Presidential proclamation
- Signed by: Donald Trump
- Signed: January 20, 2017

= 2017 National Day of Patriotic Devotion =

Presidential proclamation

National Day of Patriotic Devotion, 2017 was the first Presidential proclamation signed by President Donald Trump.

==History==
A presidential proclamation is a statement issued by a president on a matter of public policy issued under specific authority granted to the President by Congress and typically on a matter of widespread interest. Executive orders, Presidential memoranda, and Presidential proclamations are compiled by the Office of the Federal Register (within the National Archives and Records Administration) and is printed by the Government Printing Office which are published daily, except on federal holidays. A free source to get a copy of these documents is the Federal Register that contains government agency rules, proposed rules, and public notices. There are no copyright restrictions on the Federal Register; as a work of the U.S. government, it is in the public domain.

National Day of Patriotic Devotion, 2017 was proclaimed on January 20, 2017, for Trump's presidential inaugural address.
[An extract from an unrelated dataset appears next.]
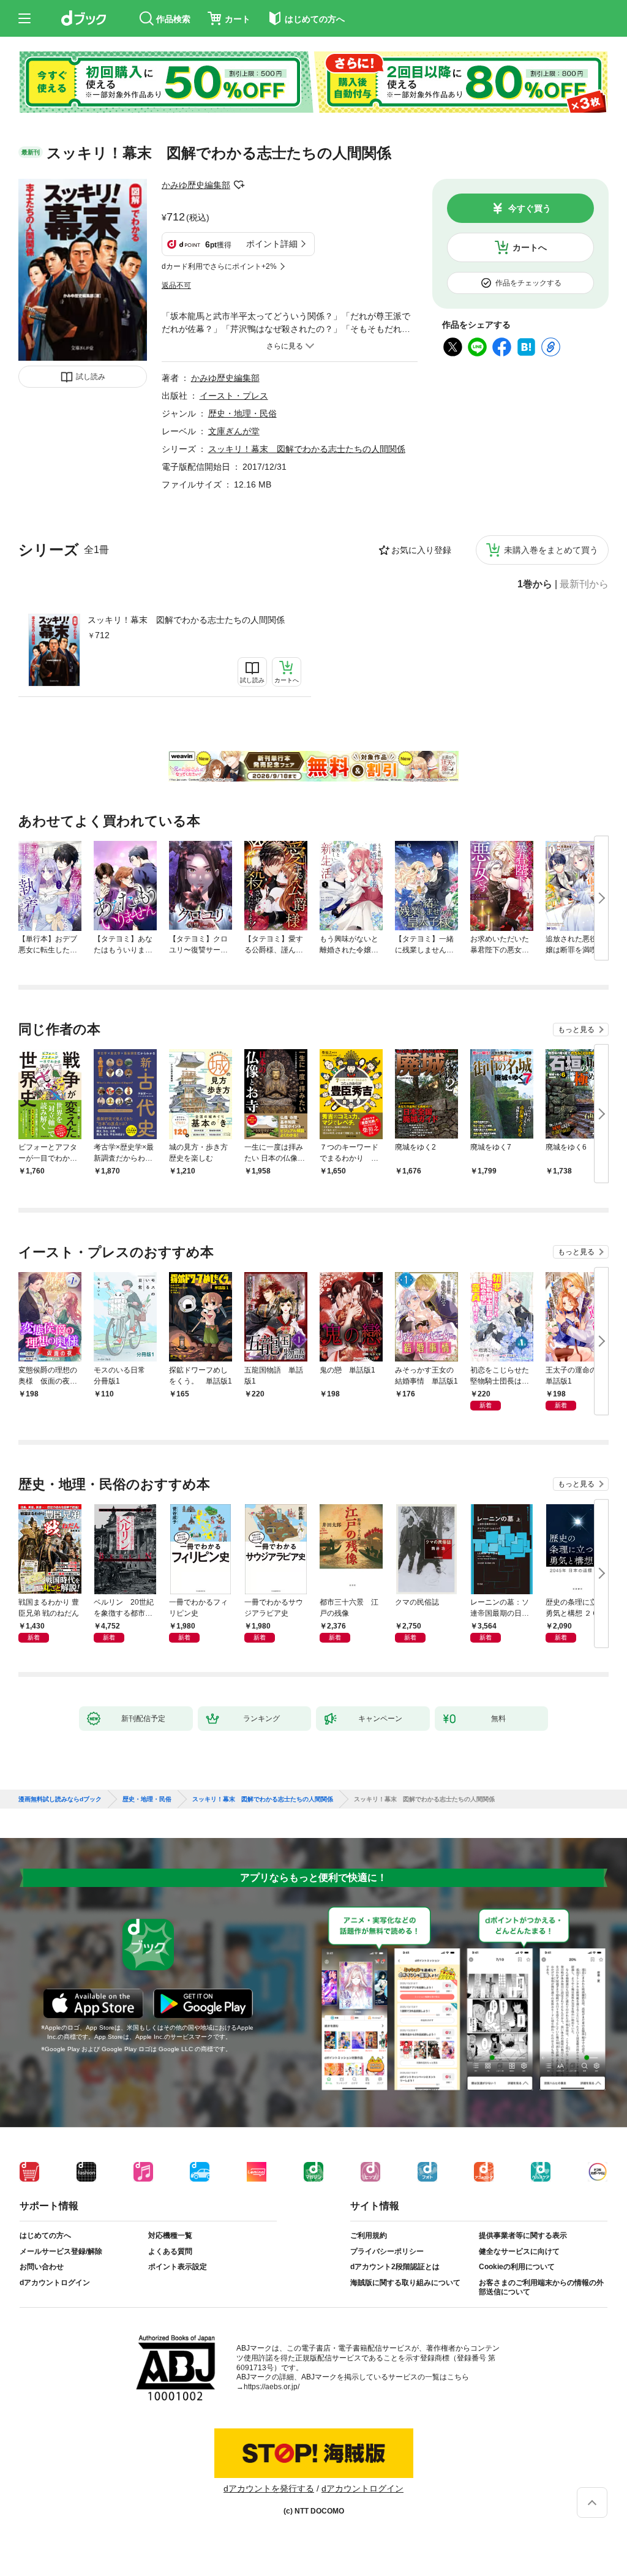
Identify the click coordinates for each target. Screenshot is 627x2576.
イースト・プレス (234, 396)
==National Day of Patriotic Devotion==
The proclamation is as follows:

- A new national pride stirs the American soul and inspires the American heart. We are one people, united by a common destiny and a shared purpose.
- Freedom is the birthright of all Americans, and to preserve that freedom we must maintain faith in our sacred values and heritage.
- Our Constitution is written on parchment, but it lives in the hearts of the American people. There is no freedom where the people do not believe in it; no law where the people do not follow it; and no peace where the people do not pray for it.
- There are no greater people than the American citizenry, and as long as we believe in ourselves, and our country, there is nothing we cannot accomplish.
- NOW, THEREFORE, I, DONALD J. TRUMP, President of the United States of America, by virtue of the authority vested in me by the Constitution and the laws of the United States, do hereby proclaim January 20, 2017, as National Day of Patriotic Devotion, in order to strengthen our bonds to each other and to our country—and to renew the duties of Government to the people.
- IN WITNESS WHEREOF, I have hereunto set my hand this twentieth day of January, in the year of our Lord two thousand seventeen, and of the Independence of the United States of America the two hundred and forty-first.